PySpark Developer - PySpark Specialist employer: 1370939
Contact Detail:
1370939 Recruiting Team
StudySmarter Expert Advice 🤫
We think this is how you could land PySpark Developer - PySpark Specialist
✨Tip Number 1
Make sure to showcase your experience with PySpark and Apache Spark in your conversations. Be ready to discuss specific projects where you've developed or optimized data processing pipelines, as this will demonstrate your hands-on expertise.
✨Tip Number 2
Familiarize yourself with the investment banking sector and its data needs. Understanding the unique challenges faced by banks can help you tailor your discussions and show how your skills can directly benefit their operations.
✨Tip Number 3
Prepare to discuss your approach to automating ETL processes. Highlight any specific tools or methodologies you've used to improve data flow and efficiency, as this is a key responsibility for the role.
✨Tip Number 4
Emphasize your problem-solving skills during interviews. Be ready to provide examples of how you've tackled complex data-related issues in the past, as this will illustrate your ability to maintain seamless reporting and analytics workflows.
We think you need these skills to ace PySpark Developer - PySpark Specialist
Some tips for your application 🫡
Highlight Relevant Experience: Make sure to emphasize your experience in data processing and automation, particularly within an investment banking context. Use specific examples of projects where you developed or optimized PySpark data processing pipelines.
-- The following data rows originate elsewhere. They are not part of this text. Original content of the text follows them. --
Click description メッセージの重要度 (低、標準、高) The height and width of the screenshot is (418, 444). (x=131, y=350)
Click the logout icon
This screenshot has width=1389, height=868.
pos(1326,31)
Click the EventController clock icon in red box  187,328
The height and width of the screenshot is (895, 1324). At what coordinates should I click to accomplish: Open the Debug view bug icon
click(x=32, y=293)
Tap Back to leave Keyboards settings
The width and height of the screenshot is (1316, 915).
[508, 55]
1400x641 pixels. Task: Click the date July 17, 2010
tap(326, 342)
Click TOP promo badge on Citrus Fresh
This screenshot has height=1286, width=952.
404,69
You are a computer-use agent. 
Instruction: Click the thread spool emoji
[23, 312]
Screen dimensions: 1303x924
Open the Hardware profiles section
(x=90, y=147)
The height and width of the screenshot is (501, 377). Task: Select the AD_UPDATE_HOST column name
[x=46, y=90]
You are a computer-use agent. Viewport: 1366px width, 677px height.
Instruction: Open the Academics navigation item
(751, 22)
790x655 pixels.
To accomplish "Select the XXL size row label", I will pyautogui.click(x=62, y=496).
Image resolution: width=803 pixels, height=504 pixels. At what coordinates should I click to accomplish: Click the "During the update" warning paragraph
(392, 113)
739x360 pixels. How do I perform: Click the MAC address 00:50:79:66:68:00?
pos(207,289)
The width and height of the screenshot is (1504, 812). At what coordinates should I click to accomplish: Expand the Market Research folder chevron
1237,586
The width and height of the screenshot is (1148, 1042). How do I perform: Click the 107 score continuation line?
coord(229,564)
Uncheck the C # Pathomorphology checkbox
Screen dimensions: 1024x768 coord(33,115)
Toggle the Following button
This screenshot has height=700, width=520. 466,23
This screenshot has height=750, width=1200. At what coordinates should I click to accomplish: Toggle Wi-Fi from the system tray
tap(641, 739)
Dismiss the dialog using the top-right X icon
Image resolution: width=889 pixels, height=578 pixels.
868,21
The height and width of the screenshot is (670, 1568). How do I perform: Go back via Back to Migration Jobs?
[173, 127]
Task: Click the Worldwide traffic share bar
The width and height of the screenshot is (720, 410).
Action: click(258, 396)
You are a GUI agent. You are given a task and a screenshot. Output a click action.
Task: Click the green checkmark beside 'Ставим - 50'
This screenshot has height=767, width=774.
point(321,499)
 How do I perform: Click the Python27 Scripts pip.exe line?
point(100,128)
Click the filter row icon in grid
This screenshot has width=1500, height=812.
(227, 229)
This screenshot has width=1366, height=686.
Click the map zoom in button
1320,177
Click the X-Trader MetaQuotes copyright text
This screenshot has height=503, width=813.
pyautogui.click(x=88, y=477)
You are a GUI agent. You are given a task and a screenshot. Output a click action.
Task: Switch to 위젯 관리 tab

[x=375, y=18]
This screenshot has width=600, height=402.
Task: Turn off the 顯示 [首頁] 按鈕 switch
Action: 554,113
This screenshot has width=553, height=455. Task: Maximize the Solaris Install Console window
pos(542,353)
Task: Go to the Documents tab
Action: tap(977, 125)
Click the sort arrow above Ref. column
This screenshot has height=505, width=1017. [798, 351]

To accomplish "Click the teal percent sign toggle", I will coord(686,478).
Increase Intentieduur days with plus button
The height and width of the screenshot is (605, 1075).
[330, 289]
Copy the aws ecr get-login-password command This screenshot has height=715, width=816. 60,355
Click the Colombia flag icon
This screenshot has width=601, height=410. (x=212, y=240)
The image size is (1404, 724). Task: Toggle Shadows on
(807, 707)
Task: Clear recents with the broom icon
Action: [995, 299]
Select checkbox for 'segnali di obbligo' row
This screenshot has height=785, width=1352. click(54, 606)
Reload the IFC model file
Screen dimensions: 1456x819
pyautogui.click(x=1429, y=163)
Showcase Technical Skills: Clearly outline your proficiency in PySpark, Apache Spark, and SQL. Mention any specific tools or frameworks you've used and how they contributed to improving data flow and efficiency in your previous roles.
Demonstrate Problem-Solving Abilities: Include examples that showcase your problem-solving skills, especially in troubleshooting data-related issues. Highlight situations where you maintained data integrity and quality throughout the data pipeline lifecycle.
Tailor Your Application: Customize your CV and cover letter to align with the job description. Use keywords from the job listing, such as 'ETL processes', 'data integrity', and 'collaborative team environment' to make your application stand out.
How to prepare for a job interview at 1370939
✨Showcase Your PySpark Expertise
Be prepared to discuss your experience with PySpark and Apache Spark in detail. Highlight specific projects where you've developed or optimized data processing pipelines, and be ready to explain the challenges you faced and how you overcame them.
✨Demonstrate Your SQL Skills
Since SQL optimization is crucial for this role, come equipped with examples of complex queries you've worked on. Discuss how you improved their performance and the impact it had on data retrieval and integration.
✨Emphasize Automation Experience
Talk about your experience with automating ETL processes. Provide concrete examples of how your automation efforts have enhanced data flow and efficiency in previous roles, especially in a fast-paced environment like investment banking.
✨Prepare for Problem-Solving Scenarios
Expect to face questions that assess your problem-solving skills. Prepare to discuss specific data-related issues you've encountered and how you resolved them, focusing on your analytical approach and attention to detail.